His first impulse was to kick the bike into gear and roar off, but, remembering the day they met, he thought better of it. He’d spooked enough of her horses. Instead, he just cruised on by, mystified by how his gut clenched when she ignored him. It shouldn’t matter. He’d had plenty of one-night stands that he literally never thought of again. Why was this girl under his skin so badly? A long ride in the sun down to Dan’s latest acquisition ought to cure him of his sudden addiction to her. He swung out onto State Road 31, put his boots on his highway bars, and settled in to try to forget her.
“Evan, we got a problem,” was the first thing Dan said, exacerbating Evan’s already foul mood. He shouldn’t care so much that some chick snubbed him after a hot night of sex, but he did.
“Hit me,” Evan said, expecting to hear of some ordinary complication, like rotten wood they hadn’t expected to find, or an addition with no permits.
“Remodel Network called me this morning. They said that someone contacted them about you. They wanted to know if it’s true you were in prison.”
The bottom fell out of Evan’s world. Dan’s idea to help the victims of Hurricane Ian with their show had been brilliant. The thought of Evan’s prison time ruining it for Dan, ruining it for the people they were helping, ruining his own second chance, was more injustice than Evan could stand.
“What did you tell them?”
The years of rage that he had tamped down, swallowed down, drowned with booze and loud motorcycles, suddenly boiled up in him unchecked with a fury that almost frightened even him.
“Why the fuck did they call you and not me?” He slammed his fist down on the folding card table so hard that it cracked and collapsed.
“Jesus, man—” Dan started.
“What, calm down? Don’t tell me to fucking calm down!”

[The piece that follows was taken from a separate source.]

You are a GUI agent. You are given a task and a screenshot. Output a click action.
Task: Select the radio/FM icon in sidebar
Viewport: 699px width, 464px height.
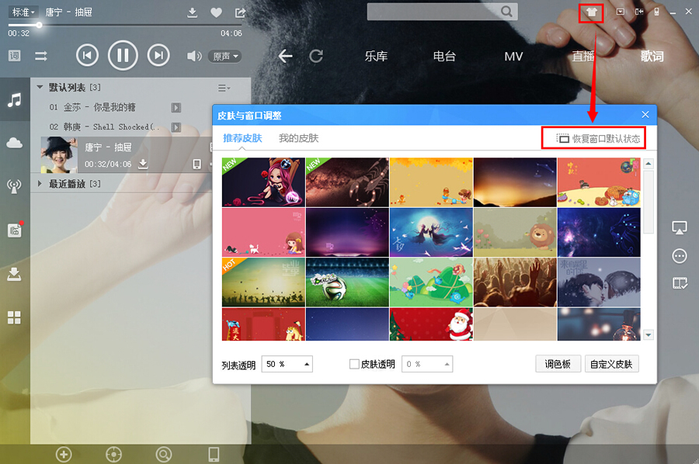tap(14, 185)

Evan turned to storm out and realized to his worsening horror that there was a crew from the show unloading in the driveway.
“Maybe we can keep it quiet,” Dan said. “I wanted to talk to you before I got serious with them. They just want to know if it’s true. I get the feeling they’re going to find out pretty quick even if you don’t tell them.”
The front door opened, and Evan saw that Duckie had arrived and was panning across the room, taking in the broken table and the fuming scowl he knew was on his face. Dennis flanked her, carrying the tablet that was more like an appendage.